Document segment
>> start
On the Potter’s Wheel: A Zealous Pharisee

It is vital that we spend some time looking at Phariseism because whatever is said about it will affect what we say about Paul.[1] We can see from the NT witness as well as other texts that Pharisees held considerable influence.[2] Inevitably, Paul was shaped greatly by his Pharisaic training.[3]

Before Paul’s conversion he thought of Jesus in light of Deuteronomy 13:1-5. Jesus claimed to be something He was not thus He deserved to be killed. Paul thought that anyone that followed after Him likewise “shall be put to death” (v. 5). Jesus’ followers were in Paul’s mind saying, “Let us go after other gods” (v. 2).  He took it upon himself to “purge the evil from [the] midst” (v. 5) of God’s people.

He likely thought that Jesus was a false prophet or dreamer like Theudas (Acts 5:36), the Egyptian (Antiquities 20:169-172; Acts 21:38), or Judas the Galilean (Acts 5:37). When Paul saw Stephen preaching about Jesus “he realized that the new movement was dangerous as well as blasphemously ridiculous.”[4]

Surely a crucified man could not be the Messiah (Deut. 21:22-23 cf. Acts 5:30; 10:39; 13:29; Gal. 3:13; 1 Pet. 2:24).[5] Plus, the expectation was a king in the vein of David. A Yehoshu’a that defeats Israel’s enemies not a Yehoshu’a that will be defeated by dying upon a tree. In Paul’s day “Messianic expectation married social discontent. The result was the offspring of anticipation and action.”[6] Not surprisingly many lacked the interpretive key to understand that the Davidic King would also be the Suffering Servant. That key would not come until the Christ Himself revealed it on the Emmaus road (Luke 24). It was not until after Paul received this interpretive key that he knew that Jesus was the true and better Prophet than Moses (Deut. 18:15-22). Jesus had proved Himself by raising from the dead (v. 22). Paul knew that if he did not obey the LORD it would be required of him (v. 19).
>> end
Data excerpt
>> start
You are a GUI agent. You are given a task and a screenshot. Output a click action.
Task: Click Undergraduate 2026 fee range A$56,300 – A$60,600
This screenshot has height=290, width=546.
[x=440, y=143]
>> end
Answer these questions using the excerpt about Paul as a zealous Pharisee:
1. Before his conversion, in light of which passage of Deuteronomy did Paul think of Jesus?
2. Which three figures does the excerpt say Paul likely compared Jesus to as a false prophet or dreamer?
3. Where did Christ reveal the interpretive key, according to the excerpt?

Final result
1. Deuteronomy 13:1-5.
2. Theudas, the Egyptian, and Judas the Galilean.
3. On the Emmaus road (Luke 24).